* _Collected data_:

=======

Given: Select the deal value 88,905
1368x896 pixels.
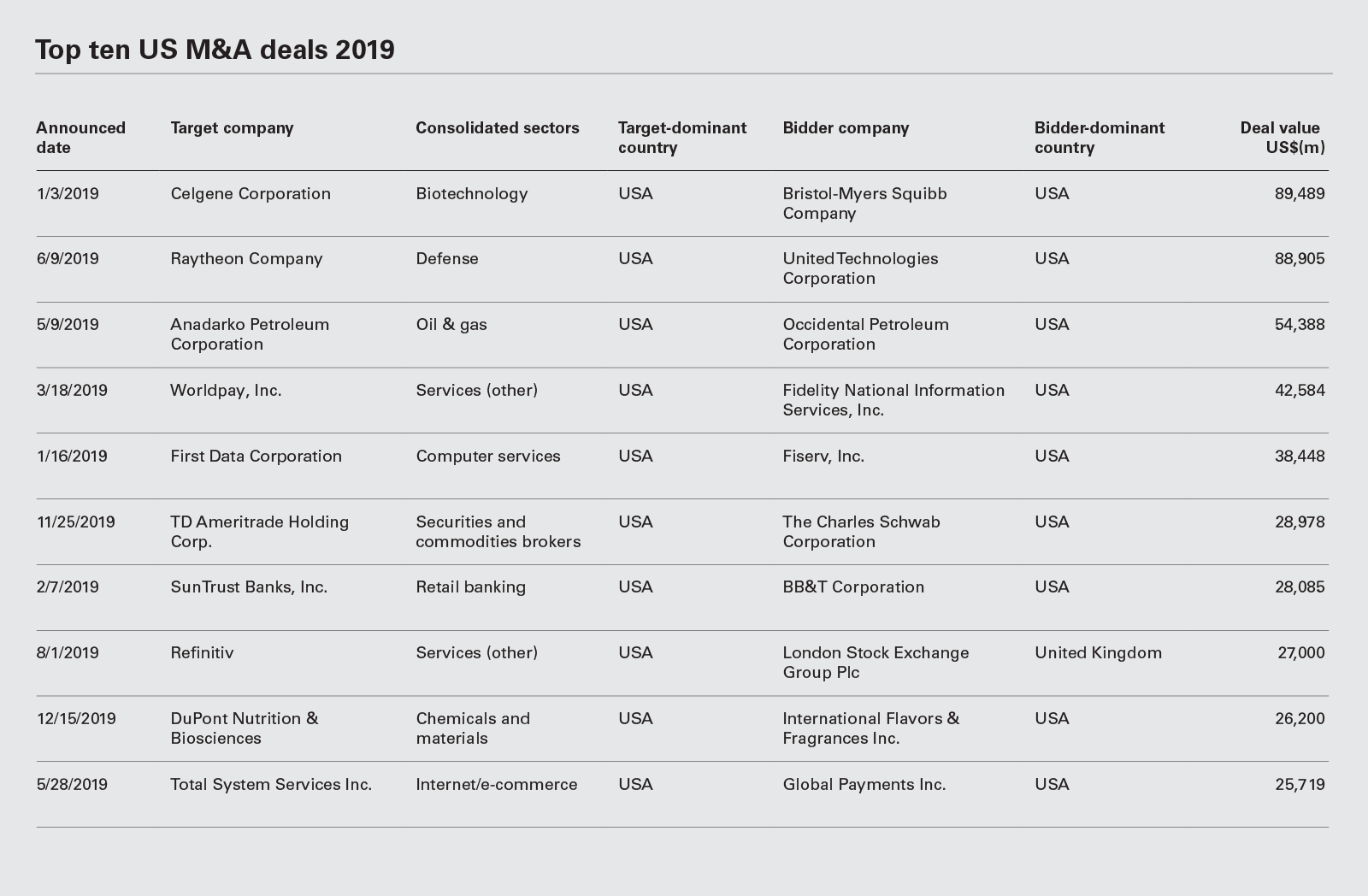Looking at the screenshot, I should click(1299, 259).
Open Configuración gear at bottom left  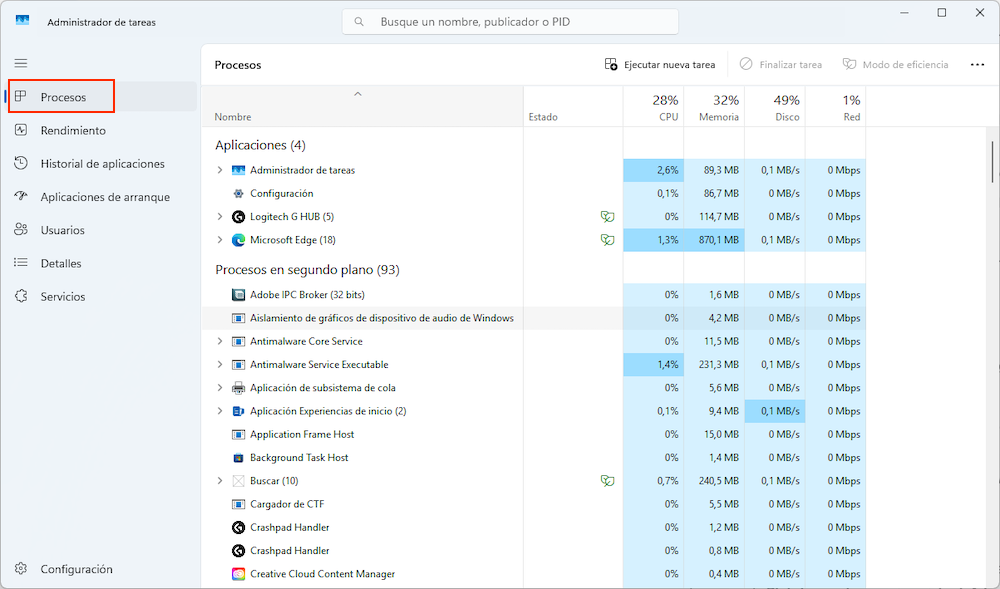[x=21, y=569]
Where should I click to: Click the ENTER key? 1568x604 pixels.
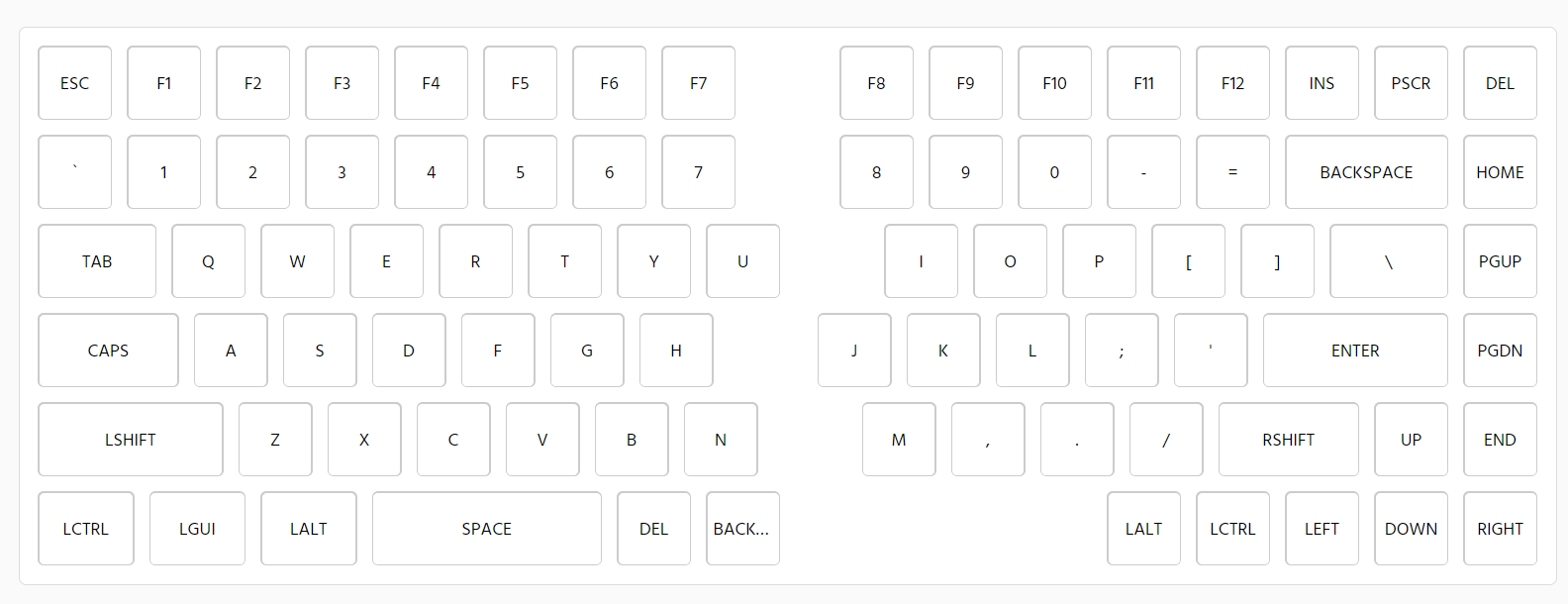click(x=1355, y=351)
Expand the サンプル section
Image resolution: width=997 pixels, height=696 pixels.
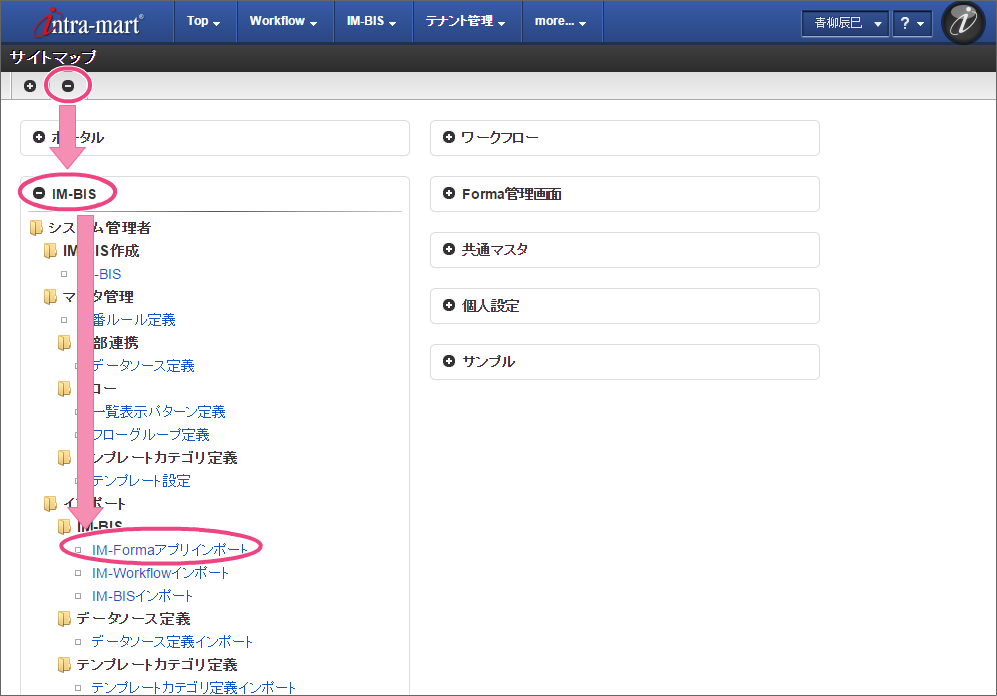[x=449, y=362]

=======

* _Task goal_: Lay out the records from the line containing "Where should I" through the end of the records as a JSON list of strings, one string per line, skipping blank lines. Leave the pictures out.

* _Solution to the exercise_:
[
  "Where should I click to: Click the ENTER key? 1568x604 pixels.",
  "click(x=1355, y=351)",
  "Expand the サンプル section",
  "Image resolution: width=997 pixels, height=696 pixels.",
  "[x=449, y=362]"
]